Without more details on what exactly is happening on your system I
can't say for sure that this is your fix.  Are you tracking/monitoring
your server's free memory?  If not I'd suggest getting either Cacti or
Monit in place to monitor system stats such as free memory (using
vmstat), system IO (using iostat), db transaction rates (using db
queries).  Then you'll be able to draw correlations between
application behavior (slowness, etc) and actual system numbers.  I
know that I had issues with connections being held open for long times
(using the default 300s) causing our free memory to gradually decrease
over the day and resetting our pools would clear it out so there was a
direct cause and effect relationship there.  When I dropped the
connection_life_time to 30s the problem went away.

Erik Jones

DBA | Emma®
erik@myemma.com
800.595.4401 or 615.292.5888
615.292.0777 (fax)

Emma helps organizations everywhere communicate & market in style.
Visit us online at http://www.myemma.com




Re: connections slowing everything down?

From
"Merlin Moncure"
Date:
On Mon, Apr 21, 2008 at 5:50 AM, Adrian Moisey
<adrian@careerjunction.co.za> wrote:
> Hi
>
>  # ps -ef | grep idle | wc -l
>  87
>  # ps -ef | grep SELECT | wc -l
>  5
>
>
>  I have 2 web servers which connect to PGPool which connects to our postgres
> db.  I have noticed that idle connections seem to take up CPU and RAM
> (according to top).  Could this in any way cause things to slow down?

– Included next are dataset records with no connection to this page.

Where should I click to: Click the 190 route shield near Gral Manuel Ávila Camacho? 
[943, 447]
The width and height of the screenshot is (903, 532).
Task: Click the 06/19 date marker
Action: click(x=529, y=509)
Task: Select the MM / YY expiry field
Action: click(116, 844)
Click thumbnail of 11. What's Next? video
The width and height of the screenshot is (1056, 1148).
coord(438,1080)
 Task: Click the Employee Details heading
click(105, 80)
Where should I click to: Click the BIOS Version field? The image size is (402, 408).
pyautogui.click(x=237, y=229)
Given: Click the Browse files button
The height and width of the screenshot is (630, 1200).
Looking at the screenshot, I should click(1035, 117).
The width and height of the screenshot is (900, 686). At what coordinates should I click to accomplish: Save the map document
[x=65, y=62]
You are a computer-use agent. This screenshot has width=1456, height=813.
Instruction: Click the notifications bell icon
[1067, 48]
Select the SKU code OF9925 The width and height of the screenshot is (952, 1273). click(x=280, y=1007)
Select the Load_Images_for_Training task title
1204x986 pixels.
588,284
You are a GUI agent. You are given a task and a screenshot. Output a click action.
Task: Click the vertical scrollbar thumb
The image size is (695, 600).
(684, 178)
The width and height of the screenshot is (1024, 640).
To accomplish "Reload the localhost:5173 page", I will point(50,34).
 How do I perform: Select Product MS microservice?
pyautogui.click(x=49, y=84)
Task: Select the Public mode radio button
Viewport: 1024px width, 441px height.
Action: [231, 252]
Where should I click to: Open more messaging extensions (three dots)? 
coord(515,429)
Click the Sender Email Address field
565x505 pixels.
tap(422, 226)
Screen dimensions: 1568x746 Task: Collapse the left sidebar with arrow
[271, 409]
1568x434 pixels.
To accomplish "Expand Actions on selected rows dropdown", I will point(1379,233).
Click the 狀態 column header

Something is not quite with your assumptions. On an unloaded server,
open a bunch of connections (like 500) from psql doing nothing, and
cpu load will stay at zero. IOW, an 'idle' connection does not consume
any measurable CPU resources once connected.  It does consume some ram
but that would presumably at least partly swap out eventually.  What's
probably going on here is your connections are not really idle.  Top
by default aggregates usage every three seconds and ps is more of a
snapshot.  During the top a single connection might accept and dispose
0, 1, 50, 100, or 1000 queries depending on various factors.  Your
sampling methods are simply not accurate enough.

With statement level logging on (with pid on the log line),  you can
break out and measure query activity by connection.